Thread Rating:
  • 0 Vote(s) - 0 Average
  • 1
  • 2
  • 3
  • 4
  • 5
This time, don't bail the bastards out
#11
The issue from a pensions perspective is that the accounting rules for pension funding were relaxed to take 'expected growth' into consideration. Which, in a constant growth economy, was considered 'good and normal'. But when growth stopped and was replaced by recession, the theory collapsed and already undervalued pension funds went to critically undervalued and/or broke.

Empirically, pension fund valuation was handled and reacted the same as real estate valuation.

Or Tulips. Or Beanie Babies...

Strengthening the pension fund accounting rules and slowly adding a requirement for less risky investments would make our country a 'saver' country instead of a 'risk taking debtor' nation.
Reply
#12
Said mortgage lenders and banks will be called before Congress and many Congresspeople will state indignantly on C-SPAN how shocked that such bad, bad behavior was being perpetrated by these folks.

Behind the scenes, Congresspeople will be telling the lobbyists for the mortgage lenders and banks that everything is a-ok and will not change as long as they are in Washington and need their campaign contributions (secretly, of course).
Reply
#13
the_poochies wrote:
Said mortgage lenders and banks will be called before Congress and many Congresspeople will state indignantly on C-SPAN how shocked that such bad, bad behavior was being perpetrated by these folks.

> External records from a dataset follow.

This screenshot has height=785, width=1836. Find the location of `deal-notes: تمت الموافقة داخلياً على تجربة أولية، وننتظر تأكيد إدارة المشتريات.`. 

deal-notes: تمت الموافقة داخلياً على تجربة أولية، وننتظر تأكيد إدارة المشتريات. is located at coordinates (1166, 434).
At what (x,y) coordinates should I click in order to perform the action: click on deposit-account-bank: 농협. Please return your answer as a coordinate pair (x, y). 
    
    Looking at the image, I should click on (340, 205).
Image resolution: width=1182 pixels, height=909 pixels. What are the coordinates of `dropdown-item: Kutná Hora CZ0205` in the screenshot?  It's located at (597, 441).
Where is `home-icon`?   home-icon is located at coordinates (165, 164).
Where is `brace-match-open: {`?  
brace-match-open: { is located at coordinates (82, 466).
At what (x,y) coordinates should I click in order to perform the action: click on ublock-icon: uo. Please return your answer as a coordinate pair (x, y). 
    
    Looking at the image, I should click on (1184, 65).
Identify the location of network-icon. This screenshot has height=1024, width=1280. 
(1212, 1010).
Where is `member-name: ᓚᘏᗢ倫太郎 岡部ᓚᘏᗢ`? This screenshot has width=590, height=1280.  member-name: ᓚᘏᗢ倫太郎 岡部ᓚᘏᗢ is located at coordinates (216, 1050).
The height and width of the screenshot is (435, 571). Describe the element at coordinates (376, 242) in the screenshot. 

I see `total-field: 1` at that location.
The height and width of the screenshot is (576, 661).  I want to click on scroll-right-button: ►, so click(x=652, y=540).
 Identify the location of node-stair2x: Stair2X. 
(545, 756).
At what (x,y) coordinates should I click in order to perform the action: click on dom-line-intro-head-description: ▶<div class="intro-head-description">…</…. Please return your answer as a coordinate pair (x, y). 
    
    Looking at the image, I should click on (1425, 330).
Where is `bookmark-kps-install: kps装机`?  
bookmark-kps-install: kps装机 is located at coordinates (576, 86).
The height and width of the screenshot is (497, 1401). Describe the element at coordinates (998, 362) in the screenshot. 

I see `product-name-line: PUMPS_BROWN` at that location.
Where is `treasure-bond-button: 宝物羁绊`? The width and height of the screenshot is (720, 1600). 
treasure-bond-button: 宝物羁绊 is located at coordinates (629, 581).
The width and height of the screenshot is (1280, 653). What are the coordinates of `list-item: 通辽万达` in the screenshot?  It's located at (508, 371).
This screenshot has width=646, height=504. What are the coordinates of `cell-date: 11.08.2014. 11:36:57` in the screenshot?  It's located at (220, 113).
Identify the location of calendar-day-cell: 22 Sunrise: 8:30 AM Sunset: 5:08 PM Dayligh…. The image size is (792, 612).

Behind the scenes, Congresspeople will be telling the lobbyists for the mortgage lenders and banks that everything is a-ok and will not change as long as they are in Washington and need their campaign contributions (secretly, of course).

We've got a winnah!
Reply
#14
Unfortunately, I think poochies is right. That's why we need a new way of doing business (ironically, by going back to the 50s).
Reply
#15
Hmmmm I like the idea of Doc Brown setting things straight!

More jiggawatts!!!
Reply
#16
This is Groundhog Day. Two years and trillions of dollars later we are back to where we started. Obama had just one task. Solve country's housing crisis. If he had done that he would have guaranteed himself 8 years. WIth all the Yale-educated people around him, he still failed miserably. Utter incompetence on display. In any other business he would have been long gone.
Reply
#17
So what should he have done, Einstein?
Reply
#18
Dakota wrote:
In any other business he would have been long gone.
Oh that is not so true! The big guys who've gotten the bailout are still around and racking in. US Treasury is the bottomless pit and we are all in it.
Reply
#19
mick e wrote:
So what should he have done, Einstein?

If somebody believed in free markets we'd be out of this mess long ago. You can't catch a falling wrecking ball. By now these homes would have come and gone to new owners. Millions of new owners would have rejuvenated the economy and created new jobs. Those foreclosed on would have moved along and managed somehow. Instead, billions have been spent to prevent this with the results you see. What I am saying will happen, just years and trillions later.
Reply
#20
It was about MORE than just mortgages and homes. If you had anything beyond an eighth grade education you might be able grasp the concept.